34 anos
Carnaval
Hugo espera aumento de 30% em atendimento
Para garantir o atendimento, o hospital fará uma medida administrativa para garantir a disponibilização de leitos das enfermarias e evitar superlotação

Janaína Martins

O Hugo (Hospital de Urgências de Goiânia) espera um aumento de até 30% no número de atendimentos durante o feriado de carnaval. Para garantir o atendimento, o hospital fará uma medida administrativa para garantir a disponibilização de leitos das enfermarias e evitar superlotação. Para isso, alguns pacientes serão transferidos para unidades de pronto-atendimento de suporte, como o HGG (Hospital Geral de Goiânia).

O diretor técnico da unidade, Alfredo Carlos Júnior, garante que o hospital vai conseguir atender a demanda. “Estamos antecipando as escalas médicas para que os profissionais não faltem, causando prejuízos nas escalas de plantão”. De acordo com ele, há um aumento de atendimentos, porque o hospital é uma unidade de referência em urgência e emergência no Centro-Oeste.
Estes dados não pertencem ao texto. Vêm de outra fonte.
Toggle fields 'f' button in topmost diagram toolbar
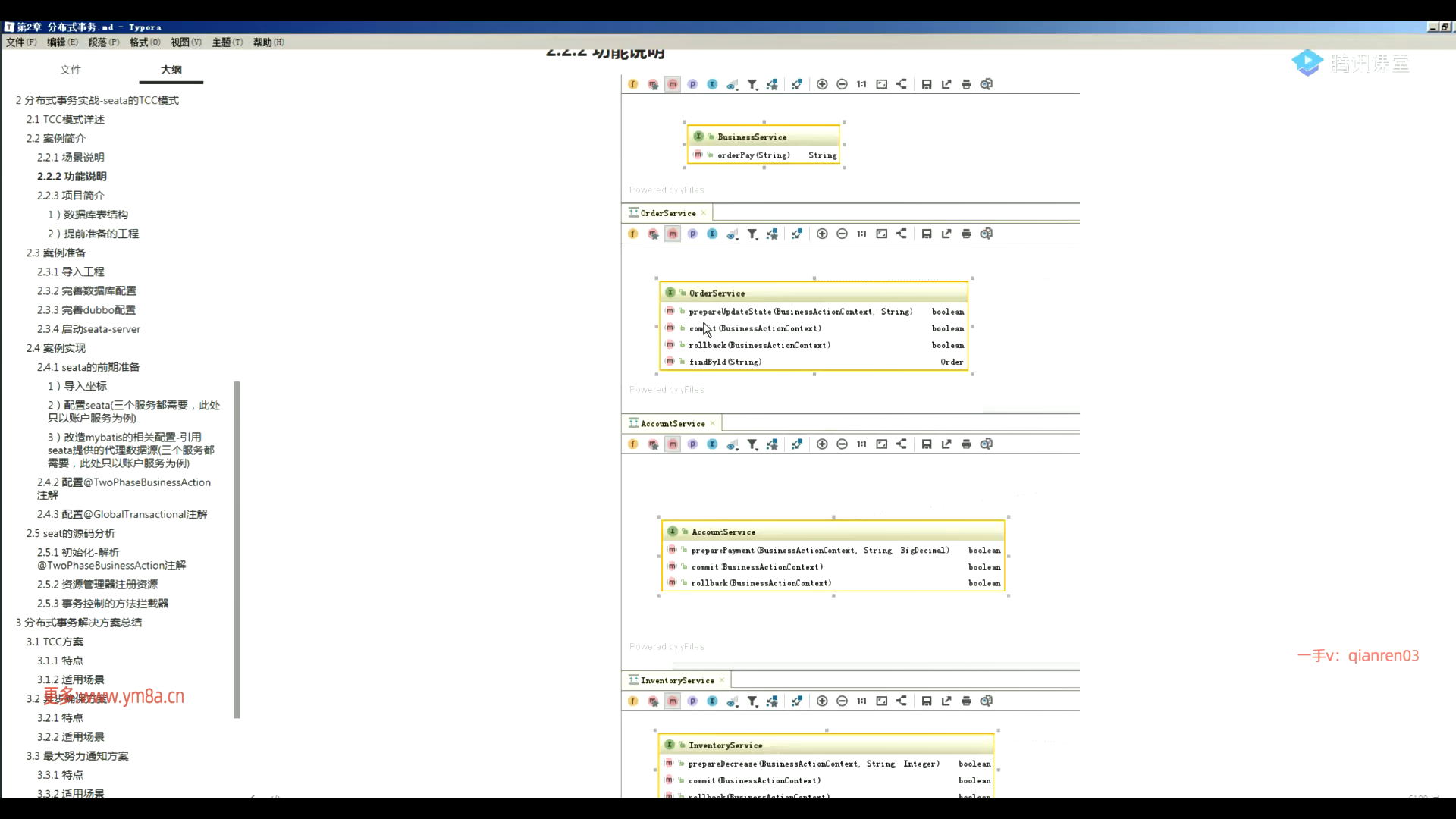 633,84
No Carnaval do ano passado, foram atendidas 689 pessoas no Hugo, considerando os departamentos de emergência, pronto-atendimento e retorno. Nos cinco dias de feriado, 367 pessoas foram encaminhadas ao pronto-atendimento, com média diária de 73,4 registros.
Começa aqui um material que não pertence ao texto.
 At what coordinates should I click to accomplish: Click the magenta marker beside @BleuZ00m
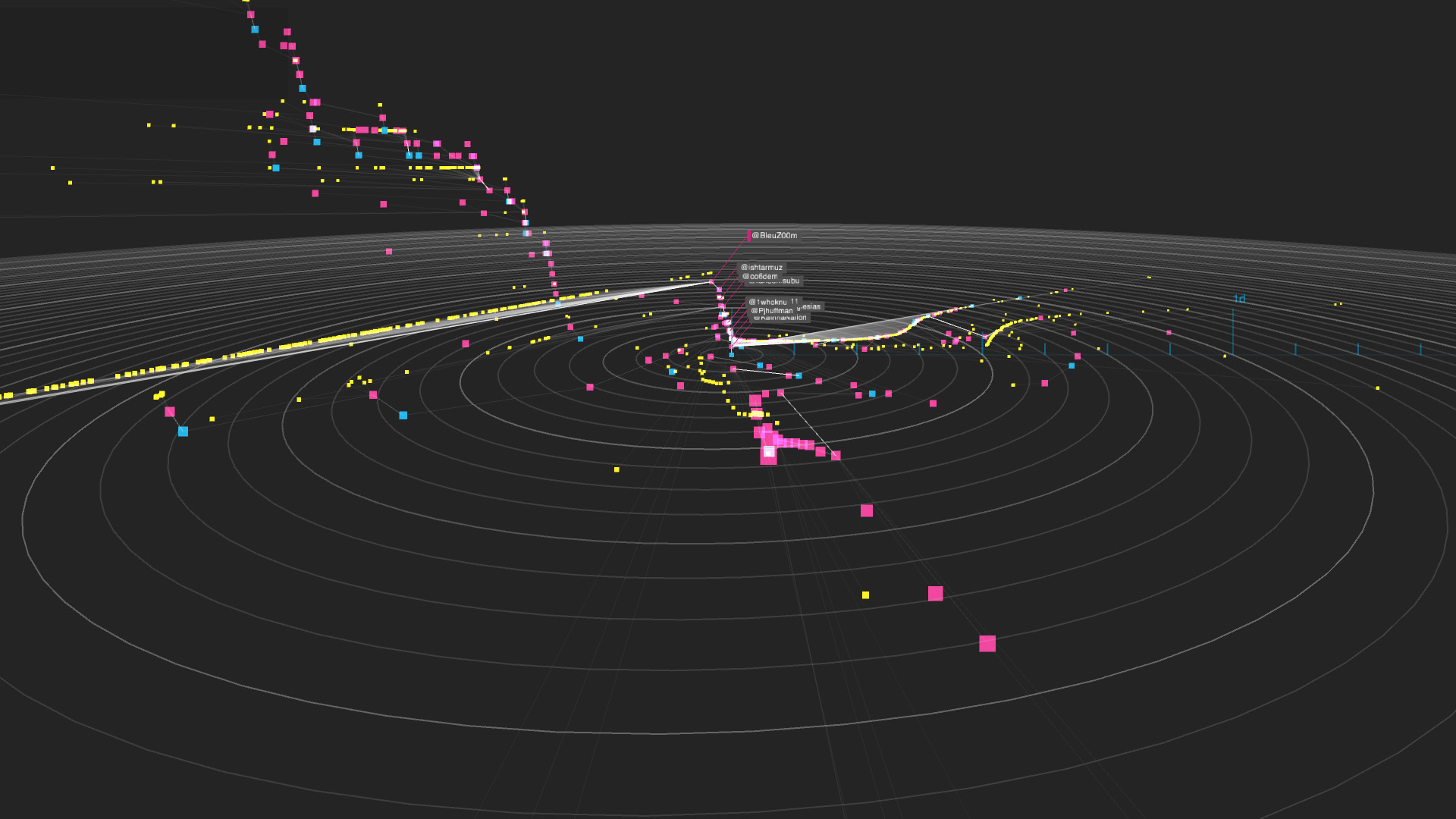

Atualmente o Hugo dispõe de 269 leitos, desses, doze pertencem ao setor de emergência clínica, onde ficam pacientes em estado de saúde grave. Trinta leitos são da sala de suporte ao trauma, destinada aos pacientes que precisam de observação, tratamento com analgésico ou que estão imobilizados aguardando cirurgias.
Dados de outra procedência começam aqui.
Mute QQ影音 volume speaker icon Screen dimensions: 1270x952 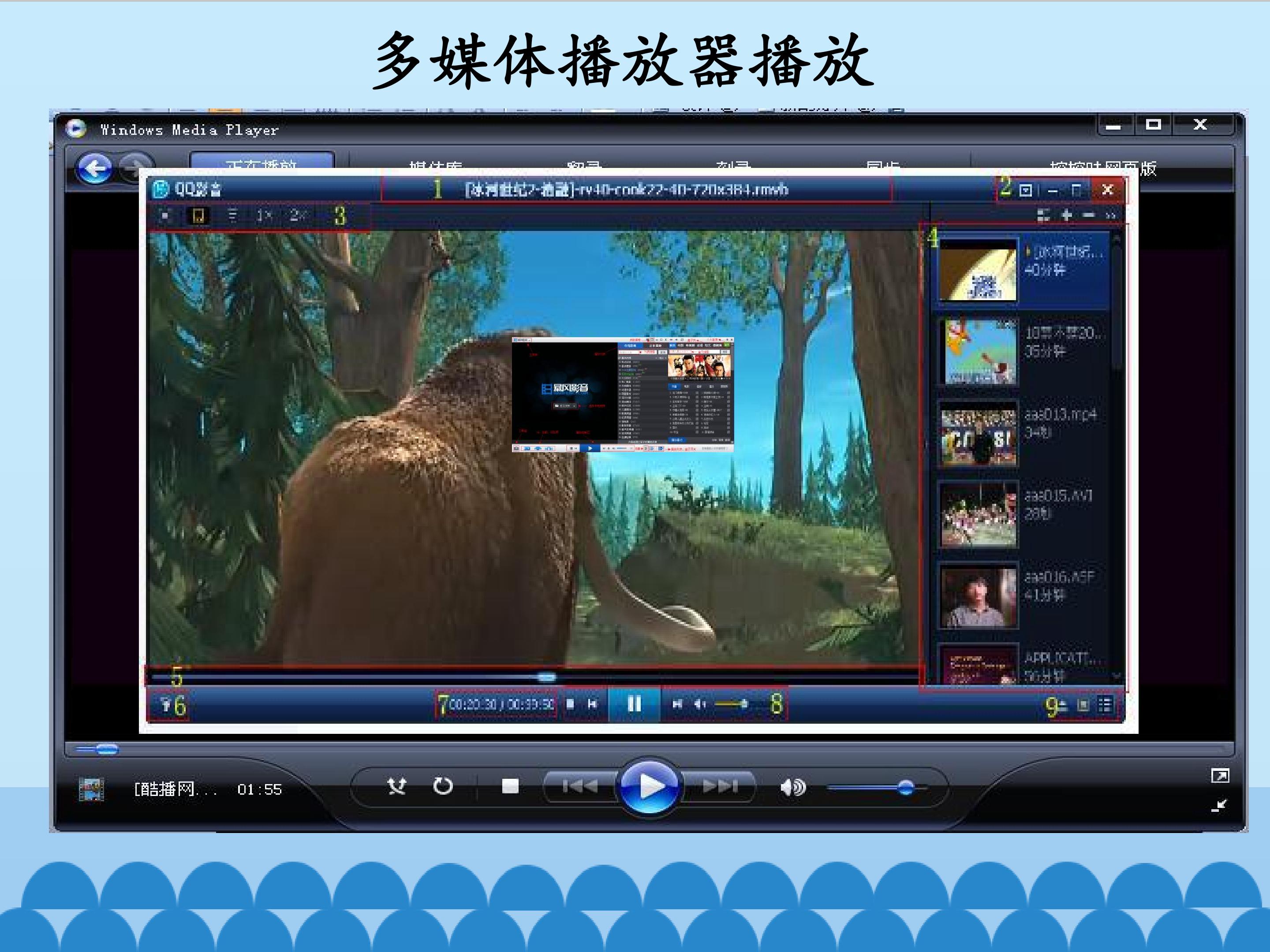click(699, 704)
Nos períodos normais, a maioria dos pacientes que dão entrada no hospital são motociclistas, envolvidos em acidentes de trânsito. Alfredo explica que esses são pacientes de menor gravidade, mas na época do carnaval esse tipo de acidente diminui e aumentam as ocorrências relacionadas ao consumo de álcool nas festas, vítimas de arma de fogo e acidentes em rodovias.

O diretor técnico esclarece à população que o Hugo é a porta de entrada apenas para ambulância do Siate, Samu e Corpo de Bombeiros. A procura espontânea deve ocorrer primeiramente nos Cais, que fazem a triagem e regulam o paciente ao Hugo, quando julgam o caso como de gravidade.